En la
antigüedad, la vida de los seres humanos estaba regida por sus
principios religiosos y culturales, en los que las costumbres tribales y
ancestrales marcaban el derrotero de sus vidas, pero siempre viviendo en
armonía con la naturaleza, a la que temían y respetaban. Luego llegó el
poder del dinero y este nuevo elemento marcó profundamente
las actividades del hombre, creando sociedades que
diferenciaban al que mayores o menores bienes poseía. Esta
combinación de dinero y poder abarcó todos los aspectos de la vida
humana, priorizando la depredación de los recursos que la naturaleza
brindaba, sin pensar en su desaparición. Con la Revolución Industrial
esta situación se hizo más crítica, ya que aparecieron las fábricas y se
desarrollaron más y mejores maquinarias que “ayudaban” al hombre.

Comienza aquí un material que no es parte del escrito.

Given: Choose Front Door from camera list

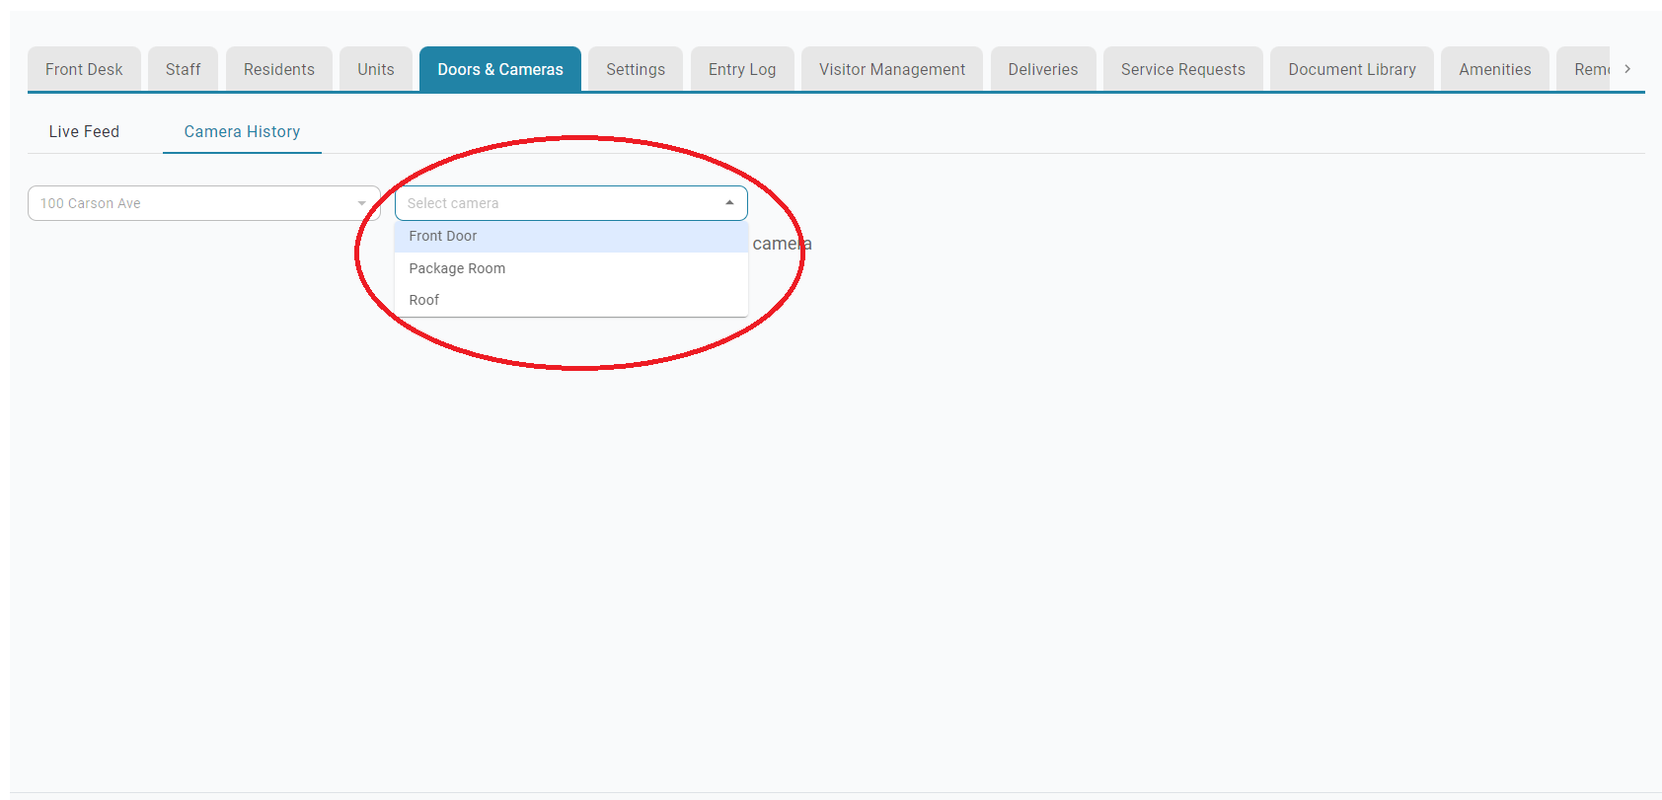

Entre
los siglos XIX y XX la dilapidación y explotación de los Recursos
Naturales del planeta llegaron a tal punto que se empezaron a observar
los efectos de esta actividad: deforestación, contaminación, extinción
de especies, desertificación, etc. En la actualidad, se observan todavía
las consecuencias de esta actividad predadora.
Este
continuo atentado contra nuestro planeta, ocasionó que muchas personas
tomen conciencia de lo destructivo de estas acciones, y levanten su voz
de protesta contra ello. Fue a partir de la década de los setenta que se
empezaron a formar grupos y asociaciones de protección del medioambiente
y de tratar de mejorar nuestra calidad de vida. Al principio, fue la
contaminación por emisión de gases de automóviles y de las
fábricas por lo que se protestaba, luego fue contra la
contaminación atmosférica, suelos, ruidos y mares, ruidos, basura,
lluvia ácida, plaguicidas, etc.
Todos estos
hechos ha ocasionado que cada vez más personas consideren a la ecología
y la protección del ambiente como una forma de vida, en la
que están concientes que nuestras acciones pueden
perjudicar o no al planeta. Esta forma de vivir
llamada CONCIENCIA ECOLÓGICA,
está calando fuertemente en la conciencia de las personas, en donde la
vida en forma natural es aceptada a plenitud. Este volver a
nuestros orígenes en los que todos somos parte de un mismo
ecosistema es parte del nuevo pensamiento humano del que sabemos,
dependerá el futuro del planeta Tierra.